Document passage:
+-------+
Anheuser-Busch, Inc. v. Federal Trade Commission

242 F. Supp. 122 | E.D. Mo. | 1965

MEREDITH, District Judge.

This matter is pending before this Court on defendants’ motion to dismiss the plaintiffs’ complaint, or in the alternative for summary judgment; and on the plaintiffs’ motion for a summary judgment.

The plaintiffs allege this Court has jurisdiction under 28 U.S.C.A. §§ 1331, 1332,1337,1361 and 1391, and under section 10 of the Administrative Procedure Act, 5 U.S.C.A. § 1009, and under Federal Declaratory Judgments Act, 28 U.S. C.A. § 2201-2202. The defendants in their motion to dismiss contend that this Court lacks jurisdiction over the subject matter, and the complaint fails to state a claim upon which relief can be granted.

Plaintiff, Anheuser-Busch, Incorporated, is one of the manufacturers of compressed yeast and active dry yeast being investigated by the defendant, Federal Trade Commission, hereinafter called the Commission. The Commission is investigating whether and to what extent there has been any discrimination in the granting of price concessions or service by members of the industry which would be in violation of section 2(a), (d) and (e) of the amended Clayton Act [15 Ú.S.C.A. § 13(a), (d) and (e)]. The investigation is also for the purpose of determining if plaintiff, Anheuser-Busch, Incorporated, and others, may have violated section 5 of the Federal Trade Commission Act [15 U.S.C.A. 45(a) (1)] by having entered into agreements regarding the establishment and maintenance of common prices and allocations of customers, markets, and territories, and to look into the acquisition by Red Star Yeast & Products Corporation of Consumers’ Yeast Corporation and Peerless Yeast Corporation as a possible violation of section 7 of the amended Clayton Act (15 U.S.C.A. § 18).

Pursuant to its authority under sections 6(b) and 9 of the Federal Trade Commission Act [15 U.S.C.A. §§ 46(b), 49], the Commission requested from the plaintiff Anheuser-Busch, Incorporated, certain information, documents, and access to company records. The defendants Schneeberger and Bollinger conducted the investigation of Anheuser-Busch, Incorporated.

The only request Anheuser-Busch did not comply with and refused to answer was question 31 of the Commission’s questionnaire, which reads as follows:

“31. What is the production cost per pound of yeast (both types) for your firm for each year from 1958 to the present? What is the cost of each other process or item subse*124quent to production and prior to the time your yeast is actually sold and delivered to a customer for each pound of yeast (both types) so delivered for each year from 1958 to the present? What is the profit per pound derived by your firm for the yeast (both types) it sells for each year from 1958 to the present? If profit varies with price, so specify and give details thereon.”

On July 20, 1964, subpoena duces tecum and ad testificandum was served upon Paul C. Guignon, Divisional Vice-President, Anheuser-Busch, Inc., seeking the information which Anheuser-Busch, Incorporated, had refused to furnish.
+-------+
Dataset:

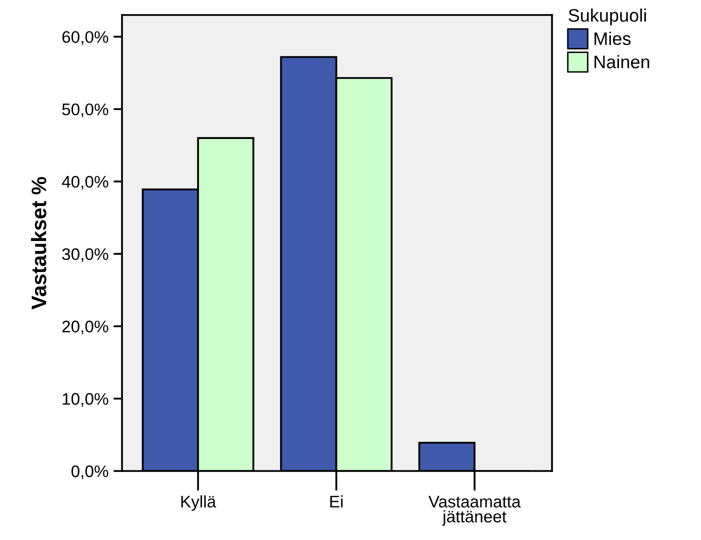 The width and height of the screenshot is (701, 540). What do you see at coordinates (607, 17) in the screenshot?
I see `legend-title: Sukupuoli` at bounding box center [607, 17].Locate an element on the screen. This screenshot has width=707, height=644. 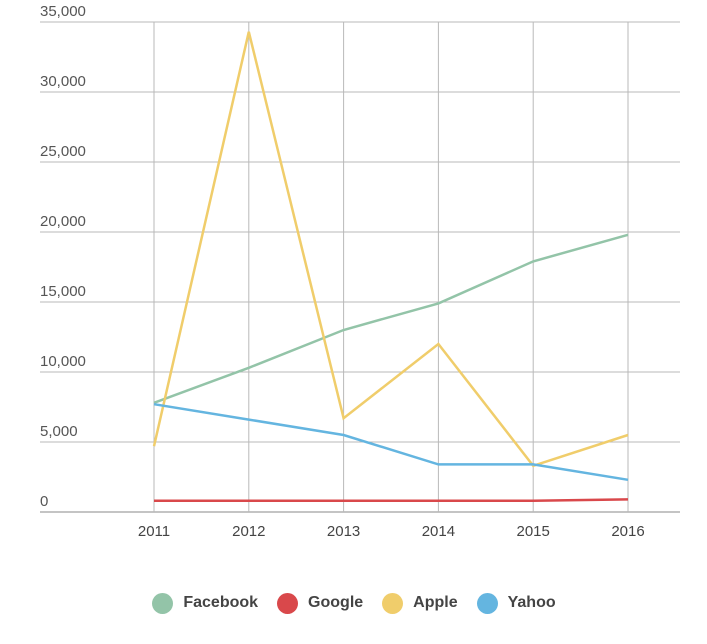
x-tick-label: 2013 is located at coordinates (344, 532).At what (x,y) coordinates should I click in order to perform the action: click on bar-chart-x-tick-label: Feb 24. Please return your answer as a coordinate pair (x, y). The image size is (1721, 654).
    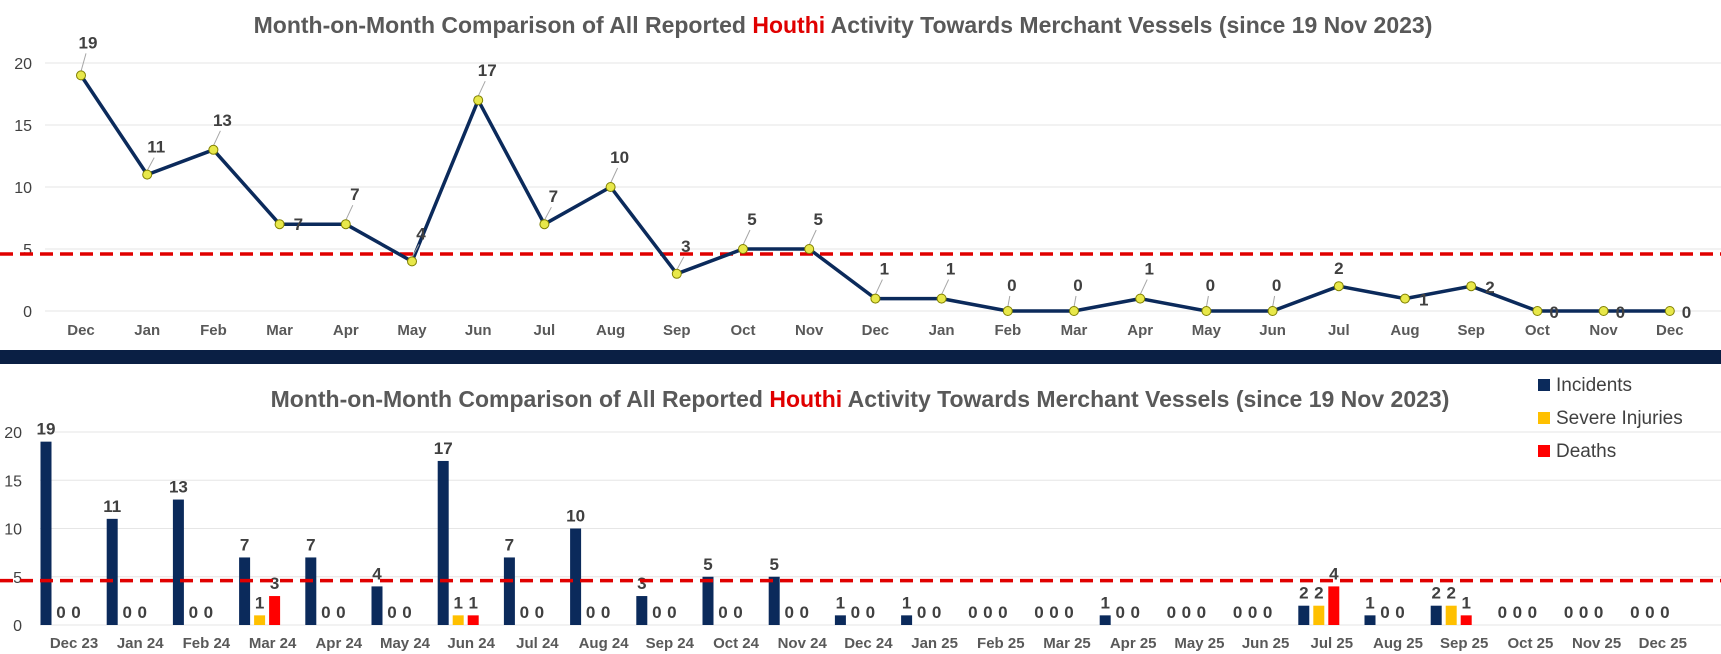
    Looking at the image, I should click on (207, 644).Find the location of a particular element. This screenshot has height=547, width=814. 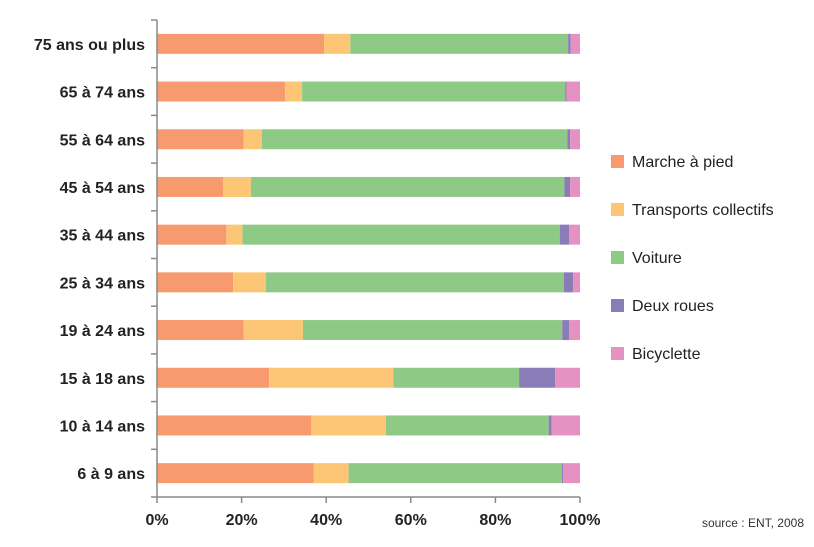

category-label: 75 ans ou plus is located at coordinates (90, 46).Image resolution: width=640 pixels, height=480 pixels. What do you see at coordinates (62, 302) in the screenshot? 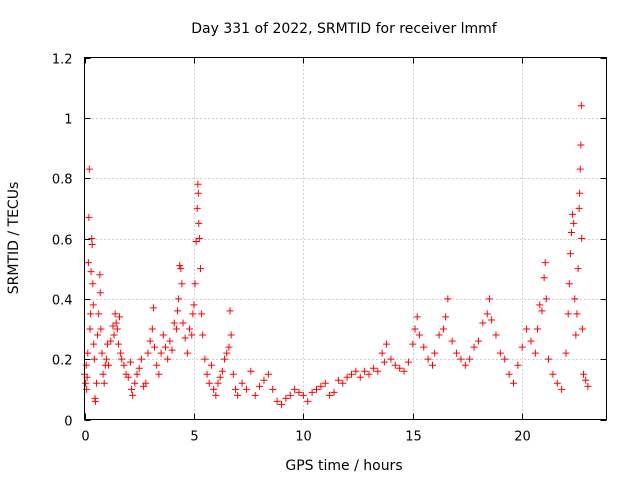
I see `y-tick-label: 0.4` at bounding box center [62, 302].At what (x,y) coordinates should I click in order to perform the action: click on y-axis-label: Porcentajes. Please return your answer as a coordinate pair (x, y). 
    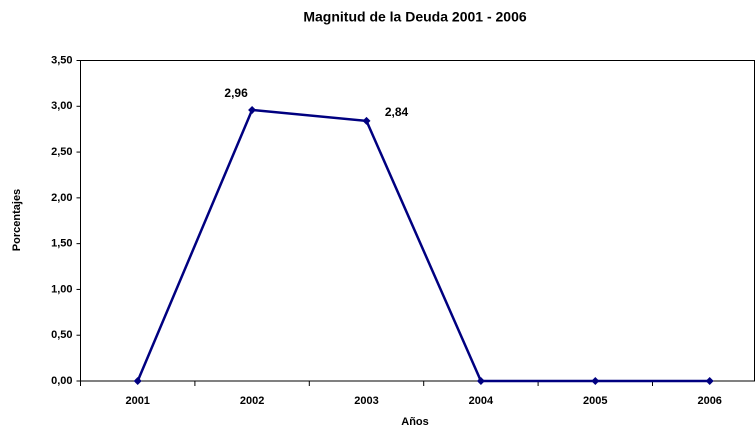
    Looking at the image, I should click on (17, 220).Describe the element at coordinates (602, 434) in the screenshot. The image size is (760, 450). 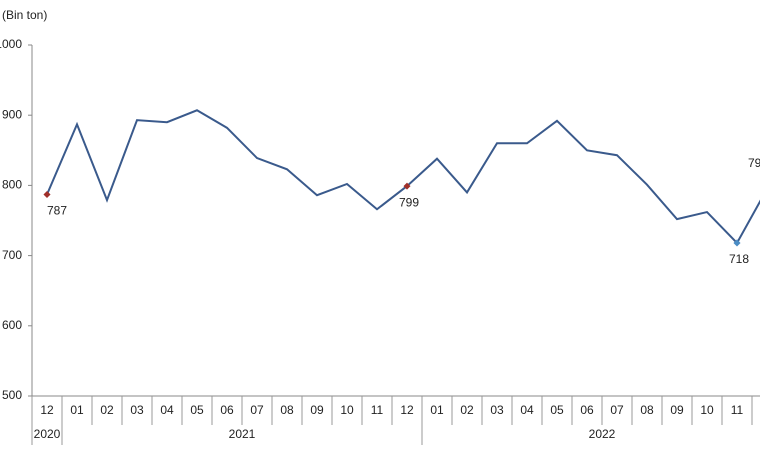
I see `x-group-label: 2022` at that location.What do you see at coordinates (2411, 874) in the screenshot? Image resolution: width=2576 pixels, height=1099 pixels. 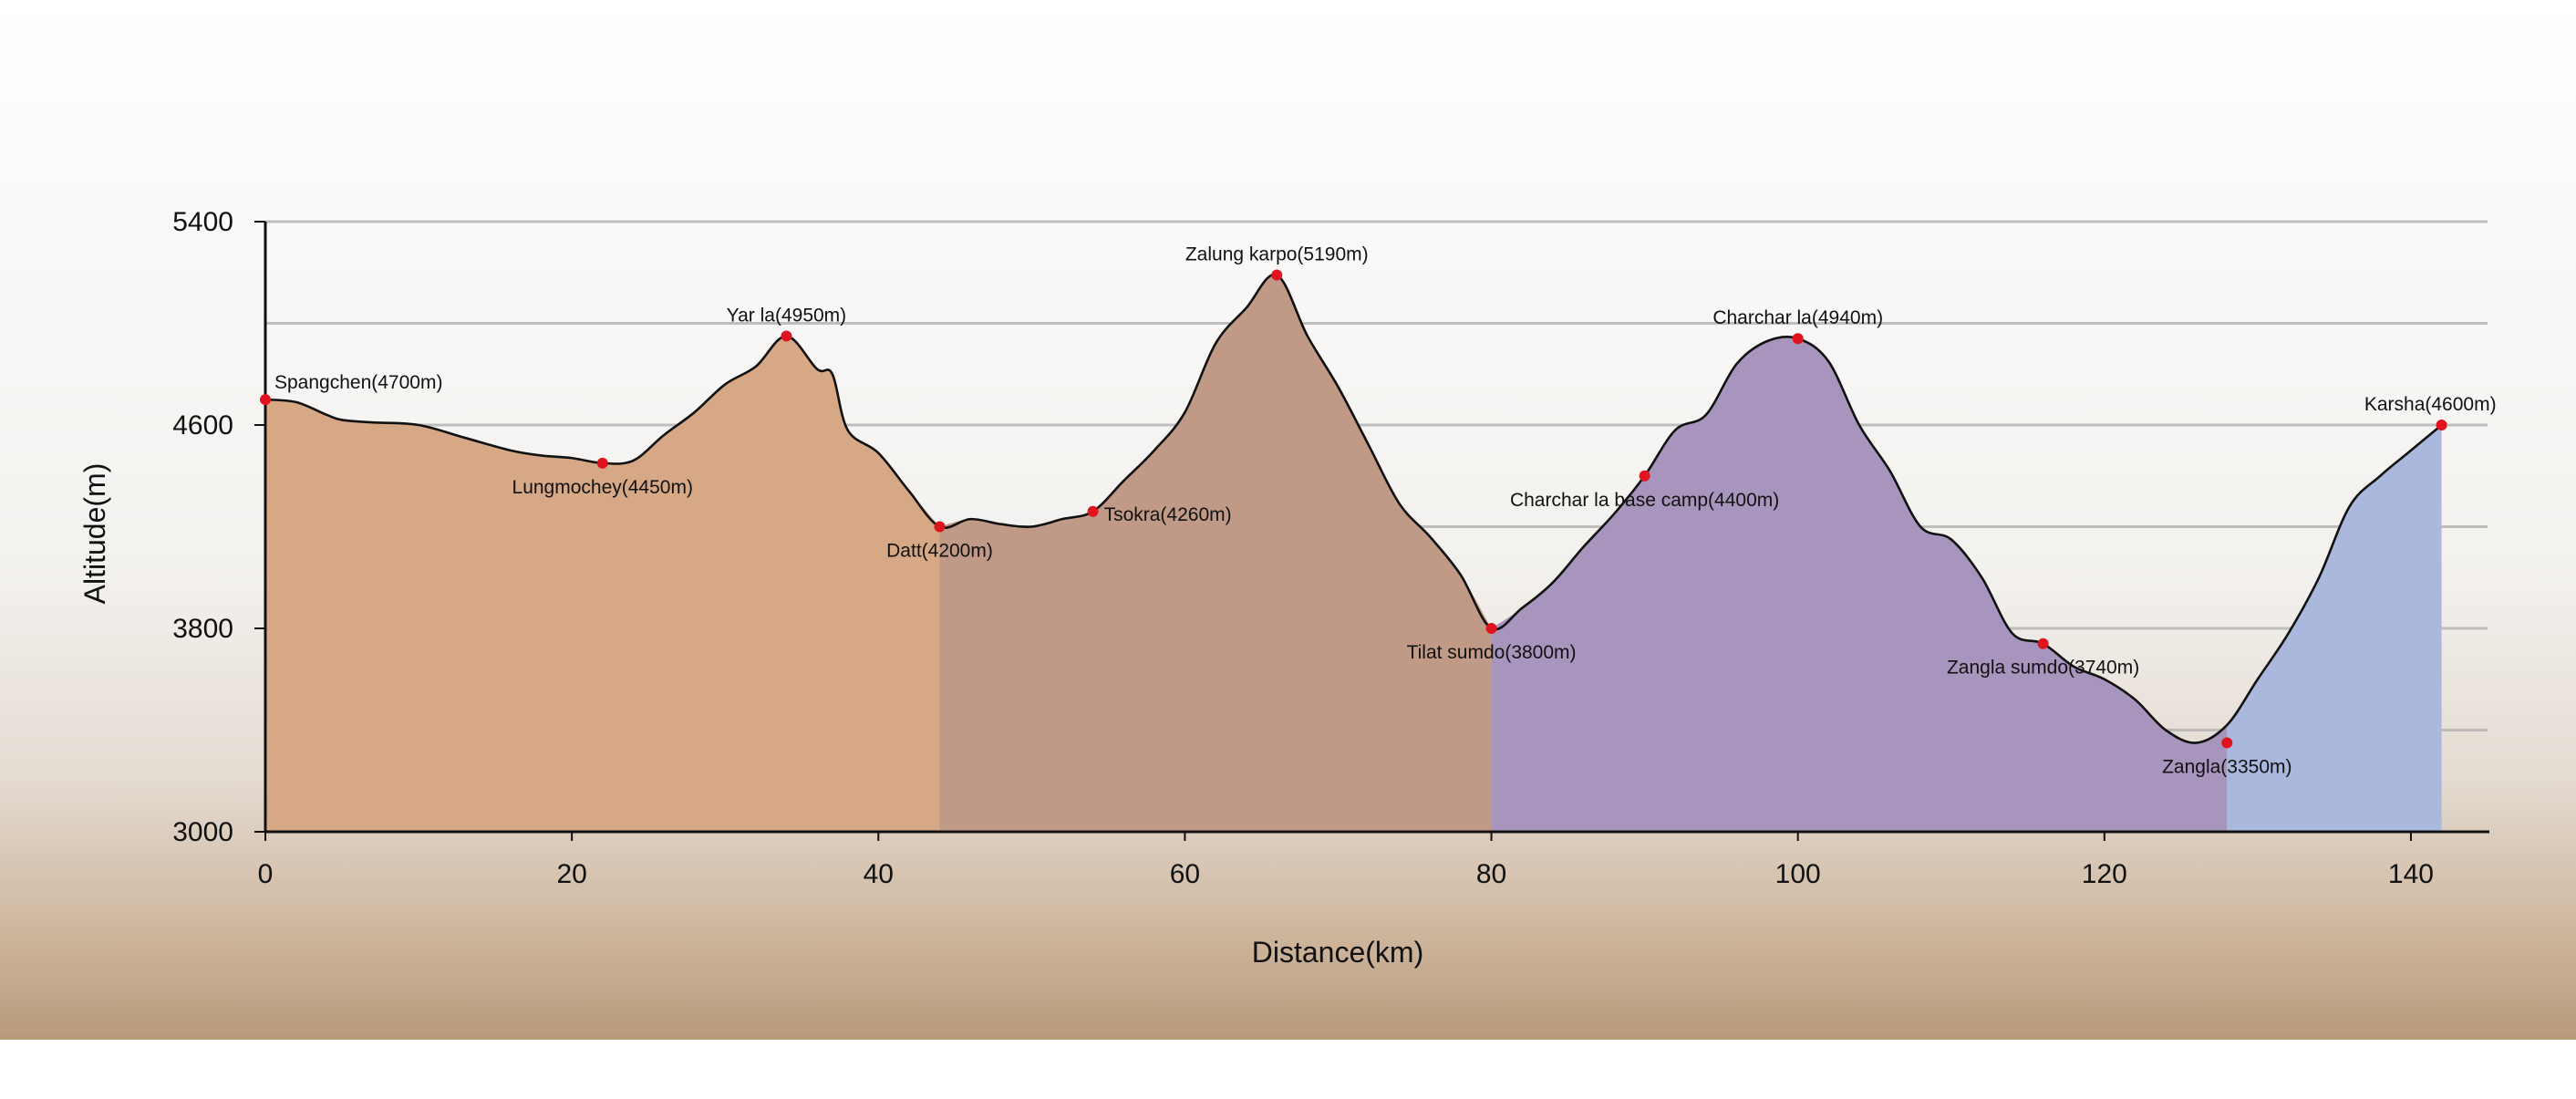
+-------+
Directions:
1/ Answer these questions using the court opinion:
(a) Which two defendants conducted the investigation of Anheuser-Busch, Incorporated?
(b) Which numbered item of the Commission's questionnaire did Anheuser-Busch refuse to answer?
(c) On what date was the subpoena served on Paul C. Guignon?
2/ Print the passage of the court opinion starting at "MEREDITH, District Judge." and ending at "a summary judgment.".

Answers per task:
1/
(a) Schneeberger and Bollinger
(b) Question 31
(c) July 20, 1964

2/
MEREDITH, District Judge.

This matter is pending before this Court on defendants’ motion to dismiss the plaintiffs’ complaint, or in the alternative for summary judgment; and on the plaintiffs’ motion for a summary judgment.